The slopes of the Comeraghs are dotted with patches of scree, some of which cover an extensive area. These patches can form extraordinary shapes, and it is among them that more evidence of human activity can be found.

The origins of this scree has thus far been overlooked by mainstream geology. Much is on relatively level ground, and cannot be regarded as scree in the conventional sense, as there is no obvious source such as outcropping. The majority occurs just below the surrounding ground level, making the removal of surface material one possible cause.

The bizarre shape of some of these patches leads to further speculation as to their origins. Exactly what natural process was responsible for the highly irregular, and vastly differing profiles of the patches?

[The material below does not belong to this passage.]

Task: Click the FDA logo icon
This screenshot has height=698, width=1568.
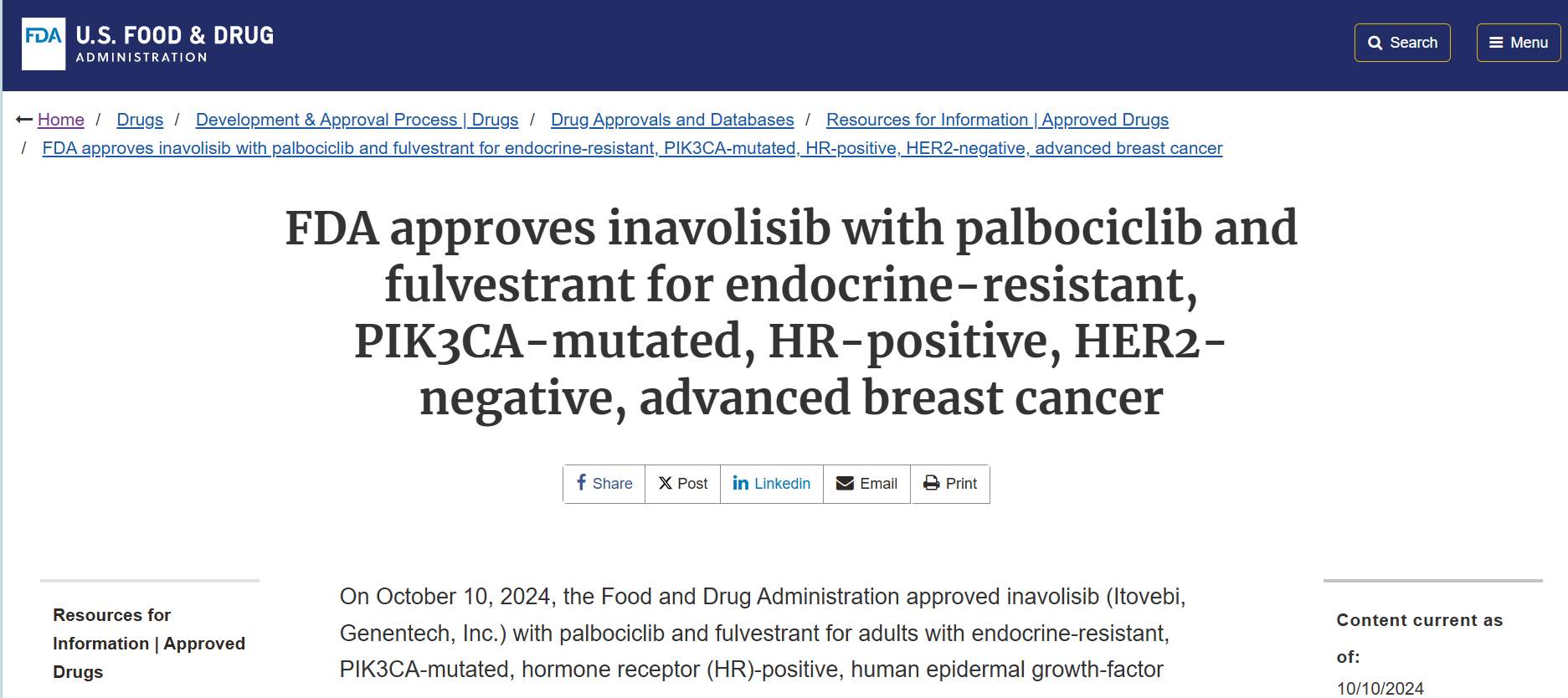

Despite an extensive search, it appears no natural explanation for them in an Irish context has ever been offered.

Be they natural or otherwise, it is among them that the most obvious signs of human activity can be found. Careful observation reveals burrow like recesses, saucer shaped depressions, and delicately balanced or propped stones. In the larger patches these features form an almost terrace like effect, being formed one above the other.

 

Bowl formation at Carrigbrack

 

The extent of this 'restructuring', or period in which it took place, is unclear. Much evidence has doubtless been erased by human and animal activity since the practice ceased, so its true extent may never be known. It does, however, occur elsewhere. To date, identical restructuring has been found in the Knockmealdown, Galty, Blackstairs, Slieve Felim and Wicklow Mountains, with it extending over the Irish Sea to the Prescelli Mountains in South West Wales. Reports also exist of similar features in Cornwall and Cumbria.

This evidently widespread practice has to date gone largely unnoticed, but its exposure raises many questions. What motivated this large scale re-arragement of the landscape, and what were its origins?

Answers to some of these questions could throw new light on the culture of our ancestors, and open up a whole new avenue of archaeology.

 

 

This article by Mark Chapman - December 2012

Mark is an Independent researcher with a special interest in the archaeology and landscape of the Comeragh Mountains.